Sunday, February 8, 2009

Jack Kerouac: Feminist

No, Jack wasn't a feminist. That title was to get you to read this post.

I have officially had it with criticism of Jack Kerouac as an anti-feminist patriarchal misogynist, such critiques always leading to explicit or implicit pleadings to therefore shun his writings. If we are not allowed to read anything by a writer with flaws, then we may as well commence our cessation of reading right now.

Here's the message: YOU DON'T HAVE TO WASTE OUR TIME WITH BLOG DIATRIBES AND PAPERS FROM YOUR COLLEGE CLASSES COMPLAINING ABOUT HOW WOMAN WERE MARGINALIZED IN BEAT LITERATURE!

We know that! Anyone with a brain knows that. Or even half a brain.

Man! I'm just pissed off about this.

FIND SOMETHING ELSE TO SPEND YOUR TIME ON. Did you ever hear the phrase, "beating a dead horse"? I guess not.

We who love beat literature love beat literature and that's that. Your sophomoric attempts to persuade us otherwise with your novel (not) and withering (not) critiques of beat literature because it wasn't feminist enough are not going to work.

Here you go. Read this article by Dr. Audrey Sprenger. She's way smarter than I'll ever be and puts the matter to rest quite well.

I'm going to read what I want and I'm going to love the authors I choose. Did Jack Kerouac meet today's standards where a feminist perspective is concerned? No. Do I wish he did? No! It was the 1940s and 1950s. Our culture was what it was. He was a product of and a describer of the culture at that time.

Pick on someone else for a change. The beats are too easy a target where anti-feminism is concerned. How about looking into the U.S. Senate as an example of a current patriarchy? Write about that and maybe someone will listen.

What's really going on here is jealousy. Some people just can't get their heads around beat literature or its popularity, and reverse anachronistic potshots are the best they can manage for a critique.

Enough!

9 comments:

Anonymous said...

I see... so anybody that critiques the things you like should just shut up. Very enlightening blog post.

Rick Dale, author of The Beat Handbook said...

That wasn't my point at all, but opposing views are welcome on The Daily Beat.

Anonymous said...

I don't want to be a total jerk, but there were plenty of feminist and feminist sympathizers during the 40s & 50s, too, so let's not let him off too easily.

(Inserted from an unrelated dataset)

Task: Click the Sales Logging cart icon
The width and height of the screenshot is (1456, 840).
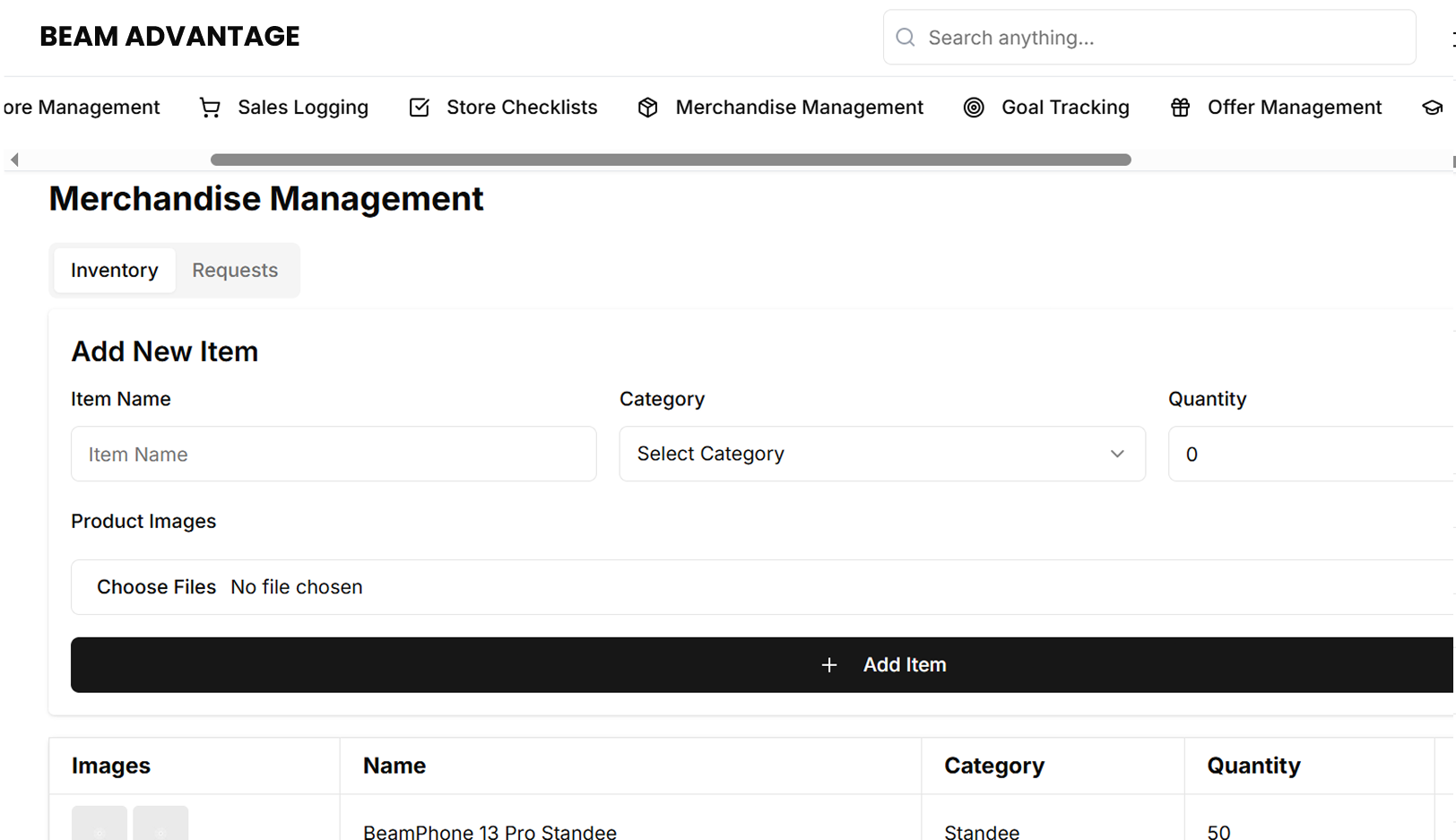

You can go ahead and enjoy his writings- choosing to look over every other paragraph that demeans women... I'm sure there's feminists who can enjoy the writings of Pat Buchanan, too, if they're into political literature. I mean, he's just a product of the 90's.

Rick Dale, author of The Beat Handbook said...

Did I suggest letting him off? I acknowledged the marginalization of women in beat literature. My point was that it's so well-established that it is unnecessary to keep going there. Every other paragraph in Jack's writing is demeaning to women? You exaggerate greatly. And what about his many passages that show compassion and respect for women?

Anonymous said...

Tolstoy died in 1910 and he had progressive views about women's rights.

Courtney said...

Perhaps people wouldn't feel inclined to reiterate his flaws if others did not constantly glorify him.

Rick Dale, author of The Beat Handbook said...

Anonymous and Courtney make valid points. Thanks for posting.

Anonymous said...

Lol, that's what I was thinking...

I mean, I don't personally think there is enough mainstream criticism of Beat literature. In fact, we tend to romanticise it as if it were flawless. I think it's extremely important that, while young people read and enjoy the novels of the time, they do so with critical minds.

Anonymous said...

Great point. I think that's why the criticism is needed; we do glorify his writings, and ignore or pass of the sexism and misogyny as simple signs of the times. I think it's important to enable women's voices to be heard in response to literature that demeans them, especially when the literature is so popular and placed on such high a pedestal. I like the book, but I will never NOT discuss it's flaws.